2015-04-11 20:54:48 | goo映画レビュー

原題:『ジヌよさらば〜かむろば村へ〜』
監督:松尾スズキ
脚本:松尾スズキ
撮影:月永雄太
出演:松田龍平/阿部サダヲ/松たか子/西田敏行/二階堂ふみ/片桐はいり/中村優子
2015年/日本

政治色の濃い作品について

 主人公の高見武晴はかつて東京で銀行に勤めており、貸したお金の回収をしている内にその悲惨さから現金に触れることができなくなり、退職した後に農業で生計を立てる決意で「かむろば村」に移住してくるのであるが、そうは簡単にいかないのである。
 ギャグや笑いの質の良し悪しは評価の分かれるところだろうが、本作の本質は主人公の「お金アレルギー」よりも村長選挙への立候補にあると思う。
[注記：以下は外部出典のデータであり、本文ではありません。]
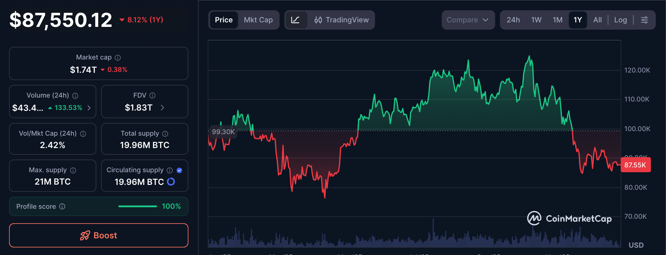Click the 87.55K price marker label
The height and width of the screenshot is (255, 666).
[636, 165]
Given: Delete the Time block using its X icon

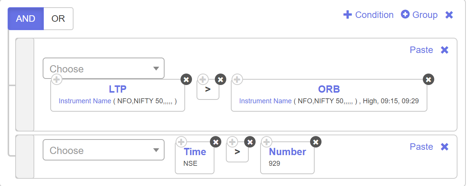Looking at the screenshot, I should (x=216, y=142).
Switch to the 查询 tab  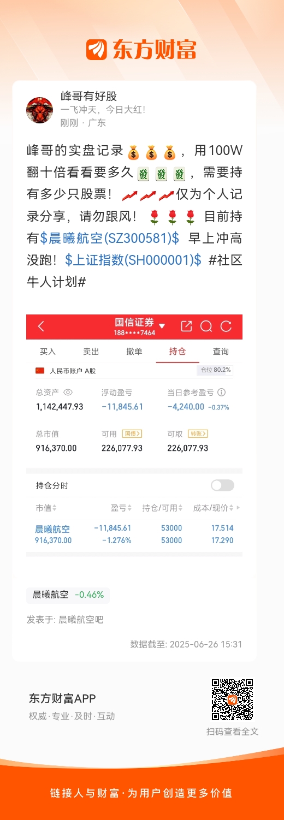(221, 351)
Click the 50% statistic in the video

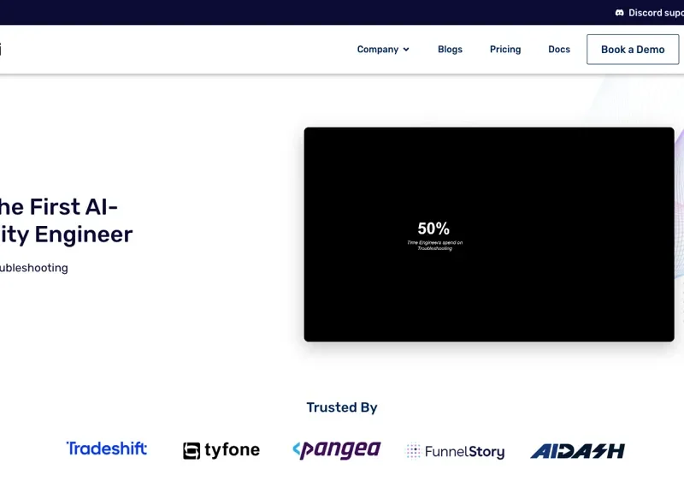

「なにも売らない なにも買わない ただ生きて行く」という武晴のキャッチコピーは明らかに第18回統一地方選挙を意識してのものであり、本作が4月4日に公開された理由もそこにある。もちろんこの清廉潔白なキャッチコピーに込められた皮肉が実際の選挙に影響をもたらすことは無きに等しいであろうが、しばしば現れる「がんばっぺ東北」というポスターと共にこれほど「政治的」な作品はいまどき珍しく、その蛮勇だけでも個人的には本作を高く評価したいと思う。